_Work item_
Only the lines holding "agent" are wanted; find them in the listing and return each one.

_Material supplied_
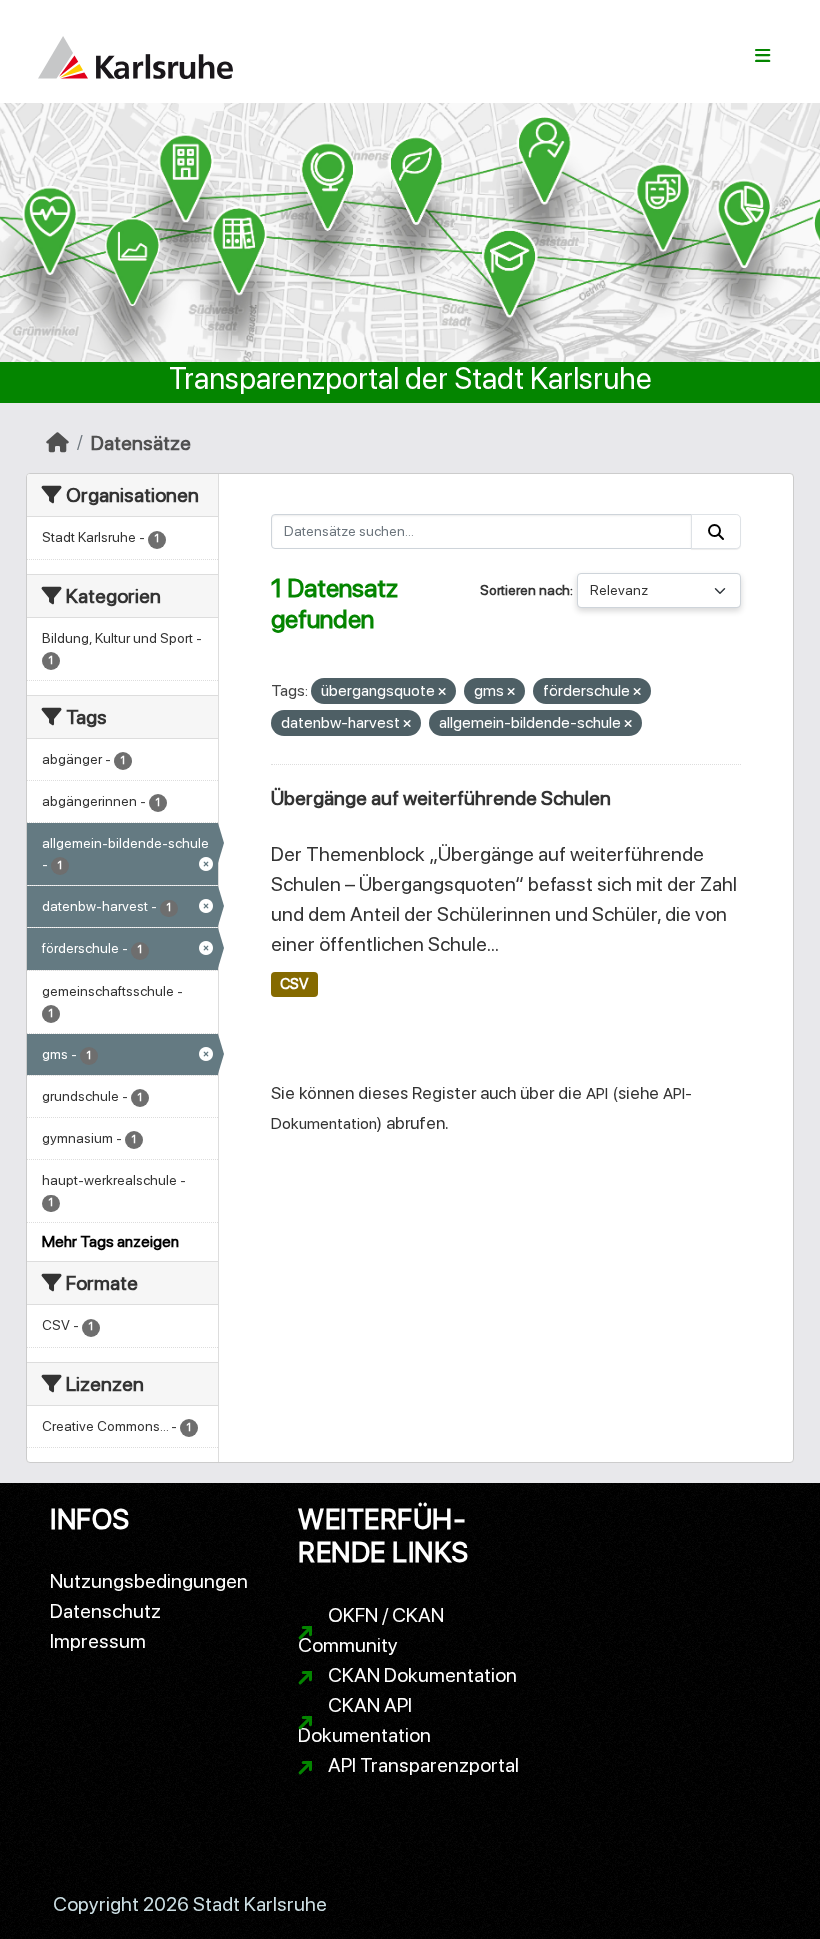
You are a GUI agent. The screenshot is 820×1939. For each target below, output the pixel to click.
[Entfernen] (442, 692)
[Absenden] (716, 531)
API (597, 1093)
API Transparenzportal (423, 1765)
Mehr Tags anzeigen (110, 1241)
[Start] (57, 443)
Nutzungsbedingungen (149, 1581)
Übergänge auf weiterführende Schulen (441, 798)
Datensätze (141, 443)
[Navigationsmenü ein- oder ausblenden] (762, 56)
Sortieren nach (525, 590)
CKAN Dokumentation (422, 1675)
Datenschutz (105, 1611)
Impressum (98, 1641)
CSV (294, 984)
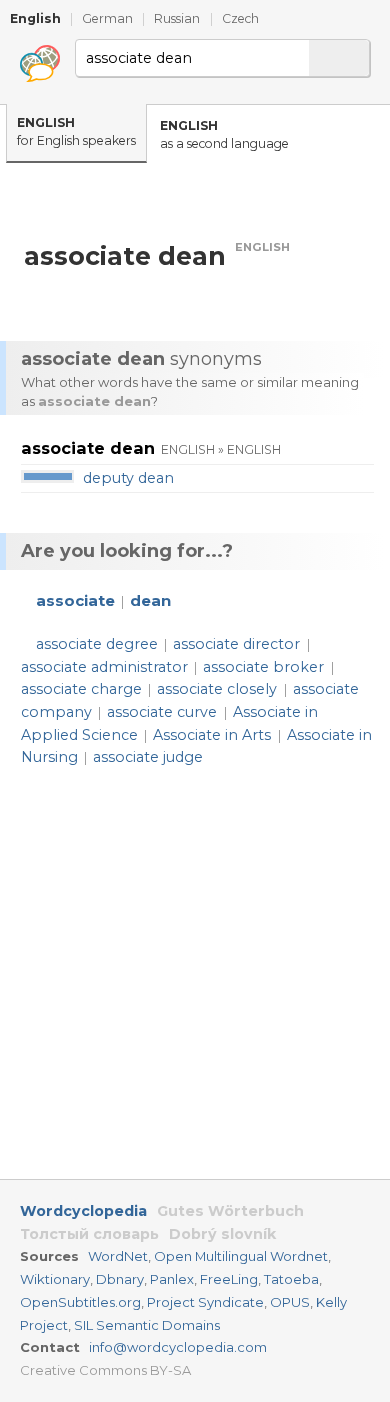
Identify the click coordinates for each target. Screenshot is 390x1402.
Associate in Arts (212, 735)
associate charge (81, 689)
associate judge (148, 757)
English (35, 18)
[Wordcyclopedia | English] (40, 64)
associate (75, 601)
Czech (240, 18)
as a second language (224, 135)
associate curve (162, 712)
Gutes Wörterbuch (230, 1211)
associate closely (217, 689)
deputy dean (128, 478)
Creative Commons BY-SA (105, 1370)
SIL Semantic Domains (147, 1325)
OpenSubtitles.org (80, 1302)
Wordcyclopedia (83, 1211)
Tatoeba (291, 1279)
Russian (177, 18)
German (107, 18)
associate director (236, 644)
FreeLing (229, 1279)
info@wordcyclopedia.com (178, 1347)
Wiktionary (55, 1279)
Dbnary (120, 1279)
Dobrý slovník (222, 1234)
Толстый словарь (89, 1234)
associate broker (263, 667)
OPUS (290, 1302)
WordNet (118, 1256)
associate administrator (104, 667)
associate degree (97, 644)
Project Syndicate (205, 1302)
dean (150, 601)
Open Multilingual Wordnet (241, 1256)
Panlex (172, 1279)
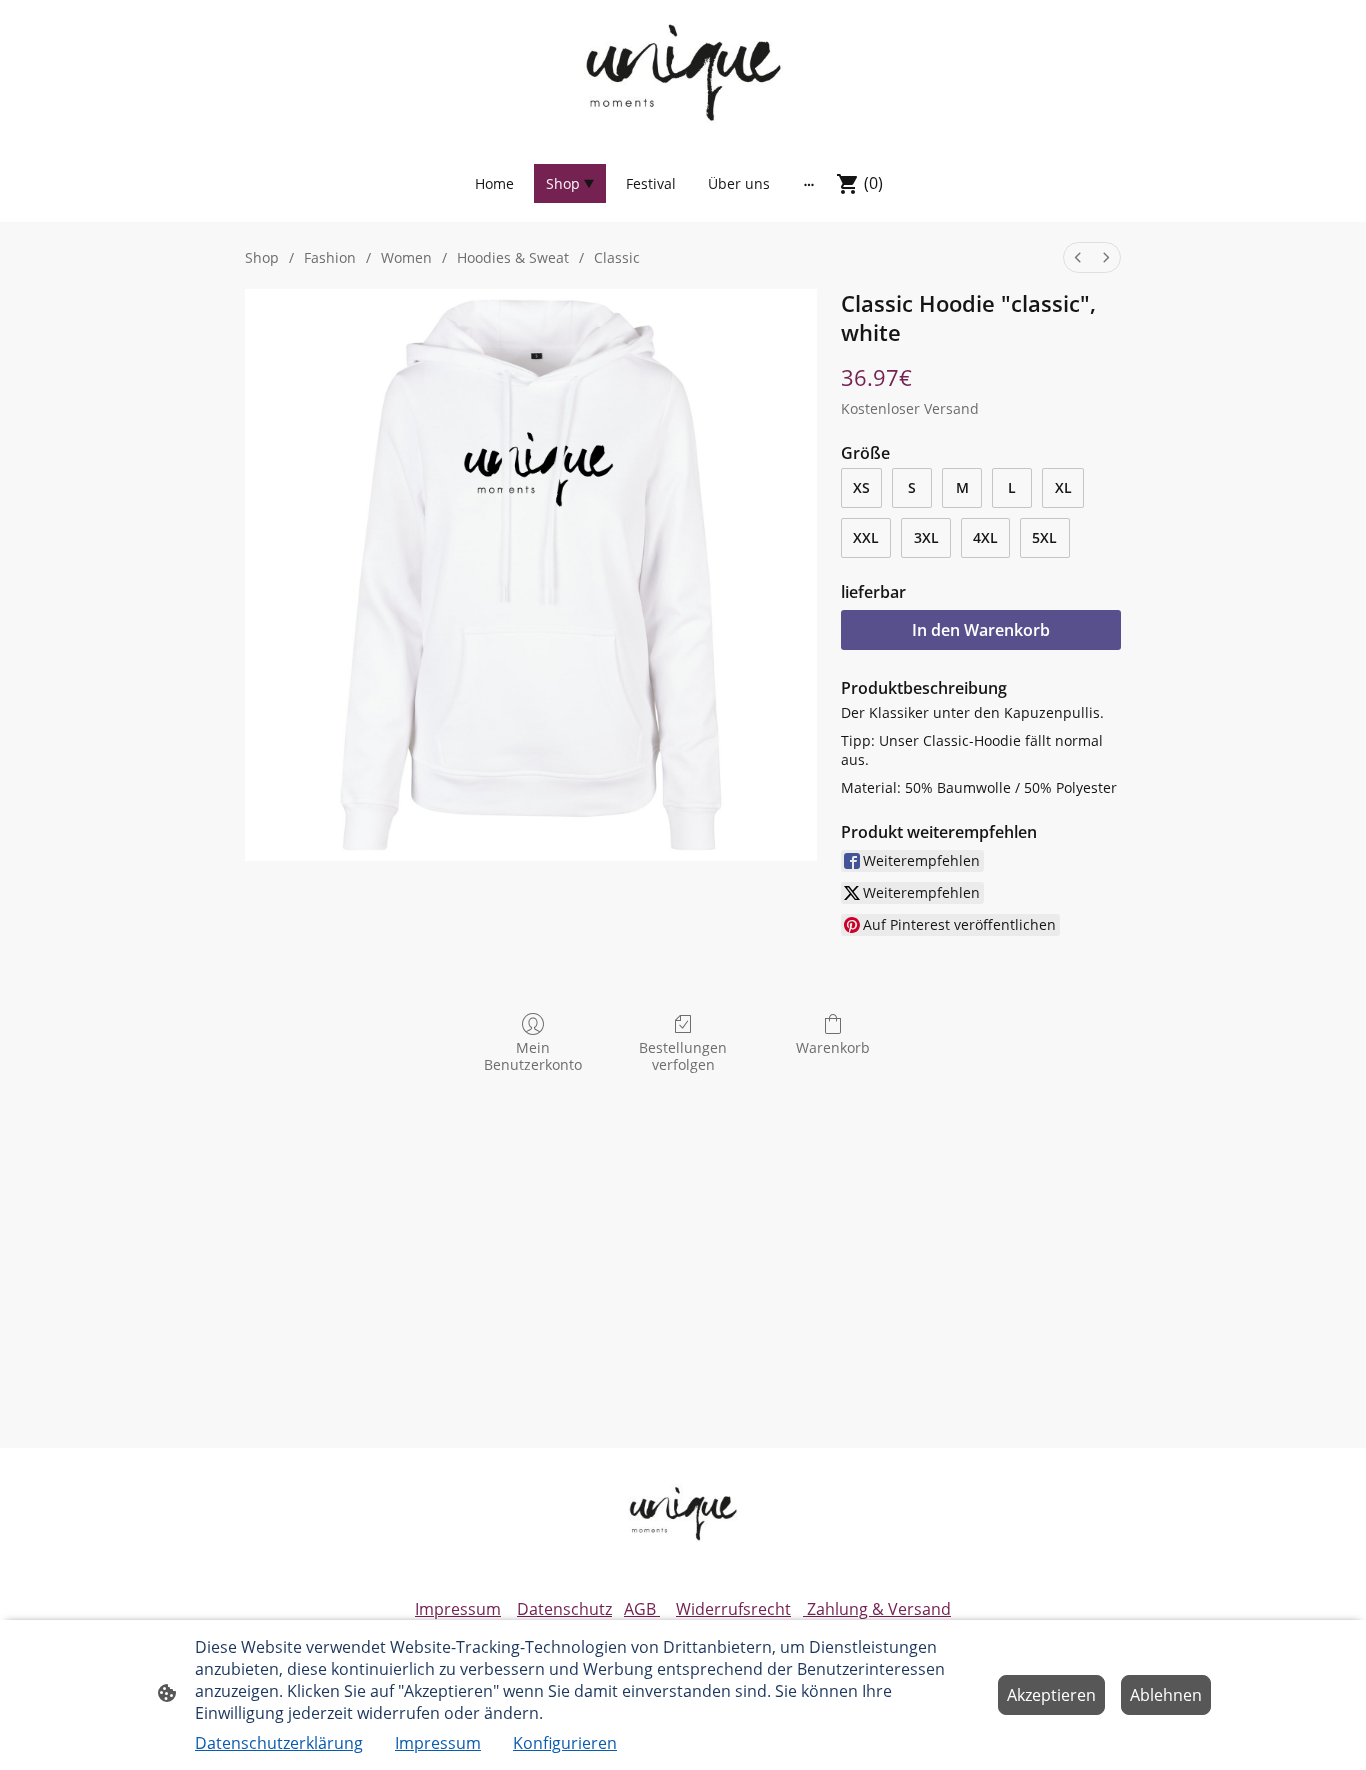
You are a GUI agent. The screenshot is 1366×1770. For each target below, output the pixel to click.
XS (861, 487)
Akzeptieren (1051, 1695)
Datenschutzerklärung (279, 1743)
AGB (642, 1609)
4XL (985, 537)
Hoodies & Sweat (513, 257)
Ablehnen (1166, 1695)
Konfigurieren (565, 1743)
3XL (926, 537)
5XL (1044, 537)
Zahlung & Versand (877, 1609)
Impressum (458, 1609)
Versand (951, 408)
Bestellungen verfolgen (683, 1056)
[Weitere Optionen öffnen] (809, 184)
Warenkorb (833, 1047)
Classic (617, 257)
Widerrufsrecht (733, 1609)
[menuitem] (1078, 257)
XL (1063, 487)
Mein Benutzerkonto (533, 1056)
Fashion (330, 257)
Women (406, 257)
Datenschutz (564, 1609)
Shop (262, 257)
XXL (866, 537)
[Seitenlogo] (682, 71)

_Written solution_
You are a GUI agent. The screenshot is 820×1939. For each target below, output the pixel to click.
You are a GUI agent. The screenshot is 1366×1770. For each target below, output the pixel to click.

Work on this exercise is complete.